-- TASK STATEMENT --
Please reproduce exactly the line that carries "Given: Click the" and all remaining lines through the last line of the data, and write nothing else.
[Opening TASK DATA section]
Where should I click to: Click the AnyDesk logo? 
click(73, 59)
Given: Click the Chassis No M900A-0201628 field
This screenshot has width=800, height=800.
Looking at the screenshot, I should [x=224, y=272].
[Closing TASK DATA section]
-- EXERCISE ANSWER --
Given: Click the Chassis No M900A-0201628 field
This screenshot has width=800, height=800.
Looking at the screenshot, I should [x=224, y=272].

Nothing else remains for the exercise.